All round me the trees dripped with the damp November mist that creeps from the river, and the smell of dead leaves was in my nostrils, and for a while I lay still, hardly yet knowing true from false, dream from deed. So quiet was I that a robin came and perched close to me on a bramble, whose last leaves were the colour of the bird’s red breast, and there it sang a little, so that I roused to life with the sound. Then swooped down a merlin with flash of gray wings on the robin and took it, and that angered me so that I rose on my elbow to fray it away; and with that the last cloud left my mind and I knew where I was. Then, too, from where he waited my waking came Vig, my great Danish dog, who had been tied at the thane’s house, and must have left the flying party to seek me. And he bounded in gladness about me.
Now I found that my bonds were gone, and next that my weapons were left me, and that but for cramp and stiffness I had not any tokens of what had befallen. And at first it seemed to me that Ingvar thus showed his scorn of me, though soon I thought that he had forgotten me, and that it was Raud who had freed me.
I heeded not the dog, looking only in one place. But the body of the king was gone, and his arms and mail were gone. The hoofmarks of Ingvar’s horses were everywhere; but at last I made out that they had gone on through the wood.

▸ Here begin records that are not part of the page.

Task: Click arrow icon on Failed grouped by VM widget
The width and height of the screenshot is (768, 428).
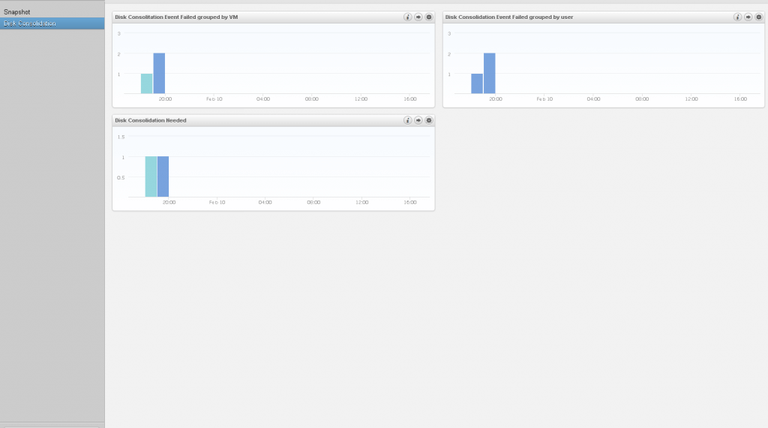Action: [419, 17]
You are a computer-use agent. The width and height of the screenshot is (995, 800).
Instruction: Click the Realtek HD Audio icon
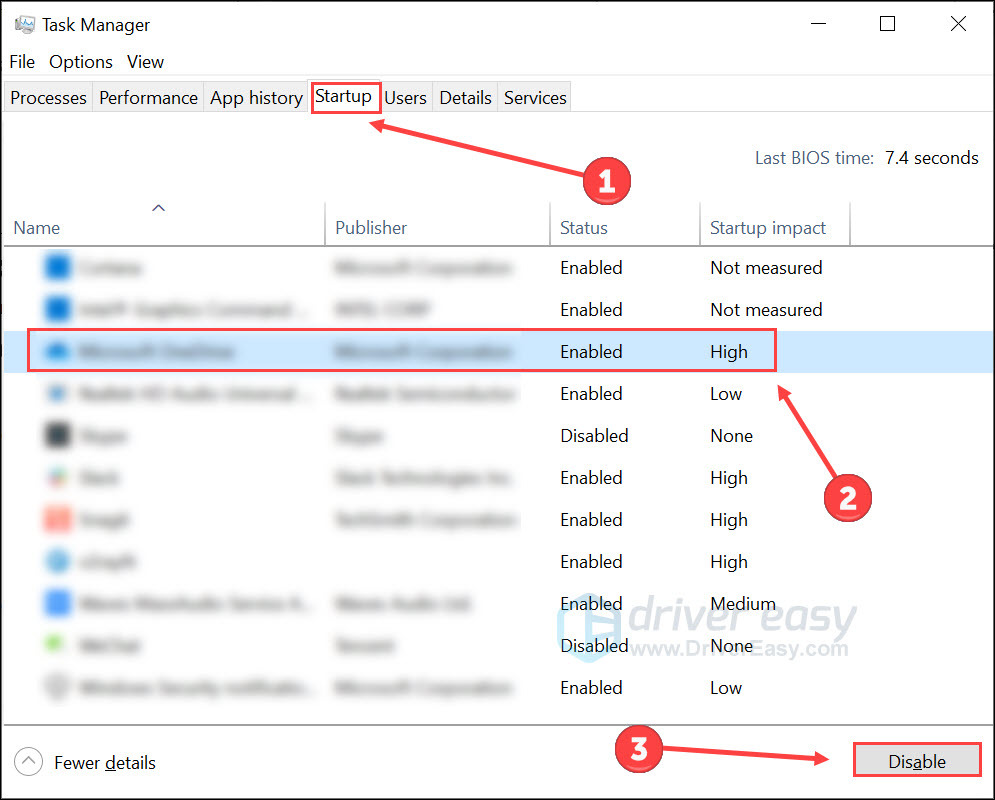point(55,393)
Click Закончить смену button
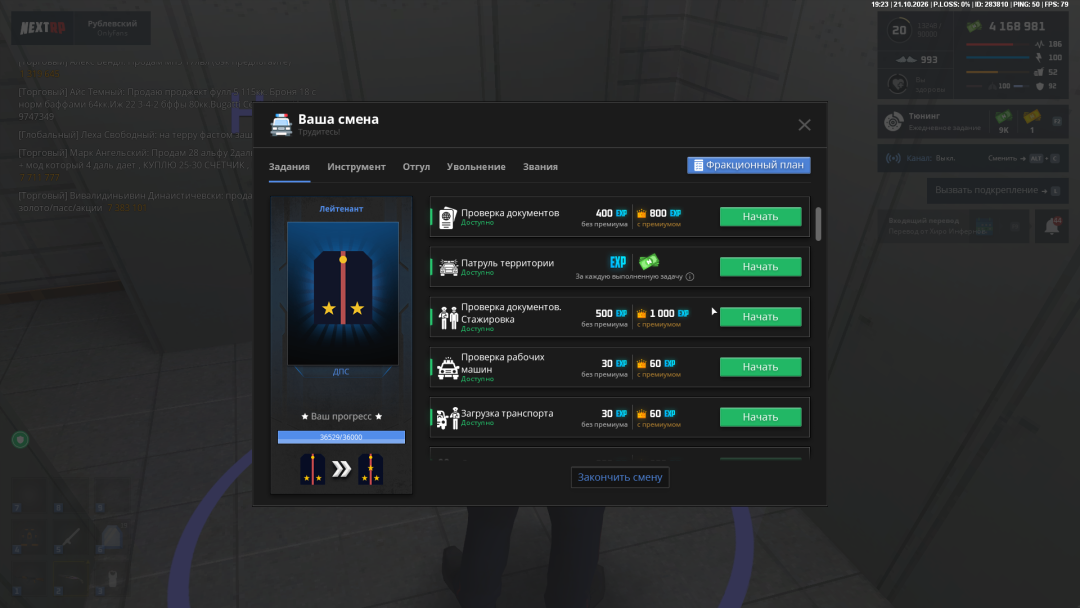1080x608 pixels. (620, 477)
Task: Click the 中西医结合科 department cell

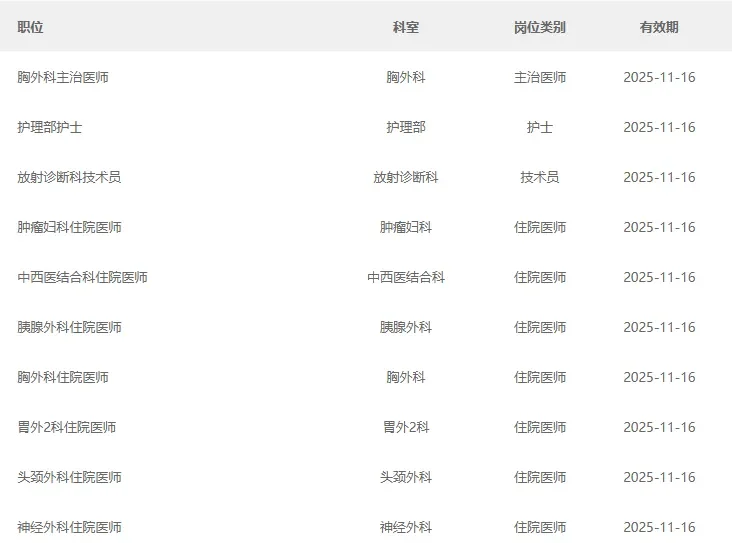Action: 405,277
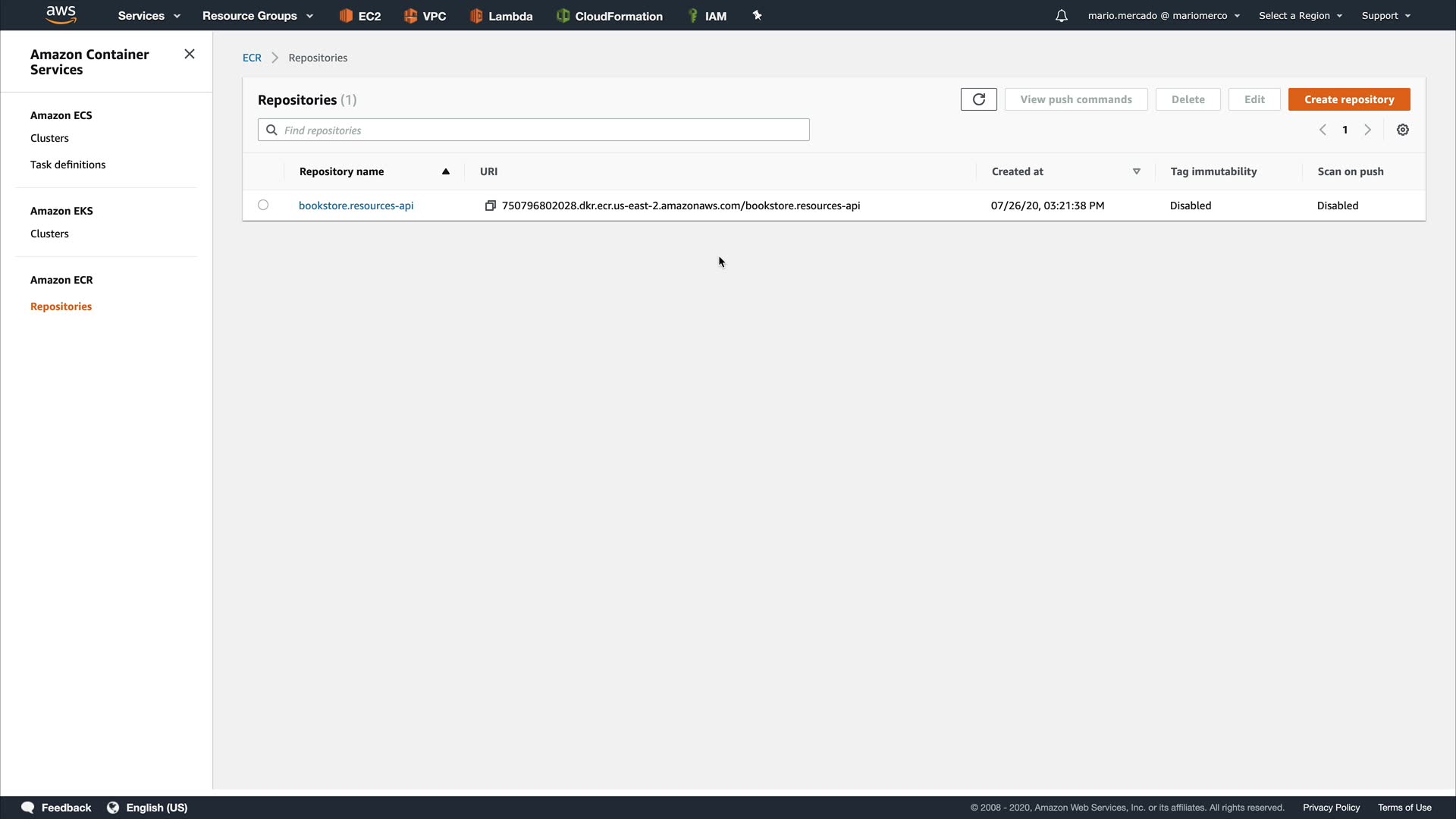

Presently the dog growled, looking towards the village, and I heard voices coming nearer, and with them I heard the tread of a horse. But soon the dog ceased, and began to wag his tail as if to welcome friends, and when the comers entered the clearing, I saw that they were Egfrid’s men, and that it was my horse that they were leading. My axe was yet at the saddle bow.
“Why, master,” said the foremost, “surely we looked to find you slain. This is well—but what has befallen?”
For I must have looked wildly and strangely on them.
“Well would it be if I were slain,” I said. “Why did you seek me?”
“We found the horse coming homewards, and one knew that you had gone into the wood after the king. Yet we would seek you before we fled.”
I saw that all were armed, and I thanked them. But—
“What ails you, master?” said the leader of the group.
“They have slain Eadmund the king,” I answered, “and they have taken his body away.”
Thereat they groaned, wondering and cast down, and one said:
“They will not have carried him far. Let us search.”
We did so, and after a long time we found the king’s body in a thicket where it had been cast. But his head we could not find, though now I bade my dog search also. He led us westward through the wood, until we came to a rising ground, and there we could go no further. For thence we saw the Danish horsemen by scores pressing towards us, searching for cattle and sheep as the army passed southward. And the farms were blazing in the track that they had crossed everywhere.